American journalist and gay rights activist (1928–2004)

Sallie Maranda Fiske (c. 1928 – February 19, 2004) was an American journalist, television host, and lesbian rights activist. She was among the first women to work in broadcast journalism in Los Angeles, and she later became active in California LGBTQ+ politics, particularly in West Hollywood.

==Early life and education==
Fiske was born in San Francisco and raised in Southern California, the daughter of journalist Frank Fiske and actress Dorothy Guthrie. After graduating from Fullerton College in the late 1940s, she worked for the May Company department store chain as a fashion buyer and in advertising and public relations.

==Television career==
Fiske joined KCOP-TV (Channel 13) in Los Angeles in the 1950s, where she became a news editor for newscaster Baxter Ward before he entered politics. In 1956, she began hosting Strictly for Women, a daytime talk show that ran for several years. She also wrote for Ward's evening newscast before leaving in 1962 to return to advertising.

She rejoined KCOP in the 1970s to host another afternoon talk program. In 1977, during singer Anita Bryant's "Save Our Children" campaign, Fiske came out publicly as a lesbian on air. KCOP fired her shortly afterward, ending her television career.

==Activism and later career==
After her dismissal, Fiske became active in California's gay rights movement. She served as press secretary for the "No on 6" campaign that defeated the Briggs Initiative, a 1978 state ballot measure that sought to bar gay and lesbian teachers from public schools. Fellow activist Ivy Bottini credited Fiske with playing an indispensable role in fundraising and strategy.

Fiske later worked toward the incorporation of West Hollywood and advised its early city council on measures including domestic partnership legislation. In 1984, she managed Valerie Terrigno's successful campaign for the newly formed West Hollywood City Council; Terrigno subsequently became the first openly lesbian mayor in the United States. After Terrigno’s campaign, Fiske served as co-chair of the Stonewall Democratic Club. She was Terrigno's lover during this time period, and she also spoke publicly against Terrigno's indictment for embezzlement. Fiske was quoted as saying, "I believe the whole thing smacks of a witch hunt. There are government agencies that are against women, against gay people, against lesbians. I am appalled."

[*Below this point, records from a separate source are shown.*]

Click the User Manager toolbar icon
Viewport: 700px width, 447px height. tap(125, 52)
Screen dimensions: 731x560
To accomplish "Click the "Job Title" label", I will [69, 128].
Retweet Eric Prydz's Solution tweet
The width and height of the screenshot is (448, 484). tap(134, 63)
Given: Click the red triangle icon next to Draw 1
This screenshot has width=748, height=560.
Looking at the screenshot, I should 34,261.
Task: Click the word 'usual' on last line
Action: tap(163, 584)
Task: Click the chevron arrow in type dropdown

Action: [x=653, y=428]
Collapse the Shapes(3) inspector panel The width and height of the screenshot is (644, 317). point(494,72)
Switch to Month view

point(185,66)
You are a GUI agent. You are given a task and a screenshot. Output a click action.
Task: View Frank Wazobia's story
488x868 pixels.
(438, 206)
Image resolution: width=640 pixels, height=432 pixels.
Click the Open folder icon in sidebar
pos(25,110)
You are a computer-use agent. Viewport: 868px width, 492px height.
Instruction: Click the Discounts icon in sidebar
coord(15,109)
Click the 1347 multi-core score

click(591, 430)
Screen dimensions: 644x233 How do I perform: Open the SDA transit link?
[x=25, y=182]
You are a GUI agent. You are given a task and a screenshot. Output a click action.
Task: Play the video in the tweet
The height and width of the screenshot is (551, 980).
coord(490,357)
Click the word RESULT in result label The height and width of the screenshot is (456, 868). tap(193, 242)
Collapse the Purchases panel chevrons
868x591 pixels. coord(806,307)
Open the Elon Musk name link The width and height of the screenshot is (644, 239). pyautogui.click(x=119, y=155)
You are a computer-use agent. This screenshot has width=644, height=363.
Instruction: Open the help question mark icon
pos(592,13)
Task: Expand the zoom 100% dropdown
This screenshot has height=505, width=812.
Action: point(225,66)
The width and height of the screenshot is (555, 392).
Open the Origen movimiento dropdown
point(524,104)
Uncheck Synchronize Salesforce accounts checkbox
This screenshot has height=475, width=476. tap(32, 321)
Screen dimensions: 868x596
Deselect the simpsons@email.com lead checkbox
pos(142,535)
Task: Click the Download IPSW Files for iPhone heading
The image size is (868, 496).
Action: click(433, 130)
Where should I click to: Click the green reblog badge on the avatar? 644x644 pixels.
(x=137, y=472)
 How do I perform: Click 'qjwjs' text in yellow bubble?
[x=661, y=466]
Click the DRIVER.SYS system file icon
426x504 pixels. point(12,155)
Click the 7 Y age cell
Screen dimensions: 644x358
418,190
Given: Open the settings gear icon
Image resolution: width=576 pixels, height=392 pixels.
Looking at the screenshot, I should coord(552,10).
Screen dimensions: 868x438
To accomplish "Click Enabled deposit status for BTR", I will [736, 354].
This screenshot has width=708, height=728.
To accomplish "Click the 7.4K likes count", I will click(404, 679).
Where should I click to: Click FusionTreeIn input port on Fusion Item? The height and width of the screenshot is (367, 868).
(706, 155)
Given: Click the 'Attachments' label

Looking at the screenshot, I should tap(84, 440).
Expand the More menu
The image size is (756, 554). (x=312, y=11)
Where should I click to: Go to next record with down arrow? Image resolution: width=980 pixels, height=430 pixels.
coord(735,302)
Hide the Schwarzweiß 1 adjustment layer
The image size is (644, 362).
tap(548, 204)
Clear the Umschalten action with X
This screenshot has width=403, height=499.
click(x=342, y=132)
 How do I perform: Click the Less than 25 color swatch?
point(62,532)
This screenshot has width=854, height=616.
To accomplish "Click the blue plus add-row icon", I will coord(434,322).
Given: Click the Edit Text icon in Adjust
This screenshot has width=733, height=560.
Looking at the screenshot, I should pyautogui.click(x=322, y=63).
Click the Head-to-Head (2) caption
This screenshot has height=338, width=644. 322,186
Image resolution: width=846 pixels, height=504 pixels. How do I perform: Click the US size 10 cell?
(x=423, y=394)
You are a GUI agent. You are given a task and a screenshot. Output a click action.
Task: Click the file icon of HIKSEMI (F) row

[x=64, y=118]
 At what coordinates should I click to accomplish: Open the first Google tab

In 1985, Fiske founded the West Hollywood Paper, a weekly community newspaper that covered local politics and LGBTQ+ issues. Although it closed after two years, she continued freelance writing and later edited Queer Blood (1994), a book about the origins of HIV.

==Views==
In a 1978 Coast to Coast Times interview, Fiske described herself as "a journalist, an observer of people," and identified as "a feminist—perhaps more of a feminist than a woman." She spoke of gender equality, empathy, and what she called "the co-sexual movement," saying that "women have a greater advantage than men [because] we have become aware of who we are; our searches are very similar."

Fiske also spoke out against representations of women in media. In a 1982 lecture at the Academy of Motion Picture Arts and Sciences, she criticized traditional animated films for portraying women as helpless and influencing young audiences with limiting images of women.

==Death==
Fiske died on February 19, 2004, at her home in West Hollywood at the age of 75 after a year of declining health. Her papers are preserved at the ONE National Gay & Lesbian Archives at the University of Southern California.

The Los Angeles Times described Fiske as a pioneering television journalist and longtime gay-rights activist. Journalist Shelby Grad described her as a mentor whose "empathy and rage at the forces she felt were killing her community" transformed those around her.

==Personal life==
Fiske was briefly married in the 1950s and had one daughter, Deborah, and a granddaughter, Sallie.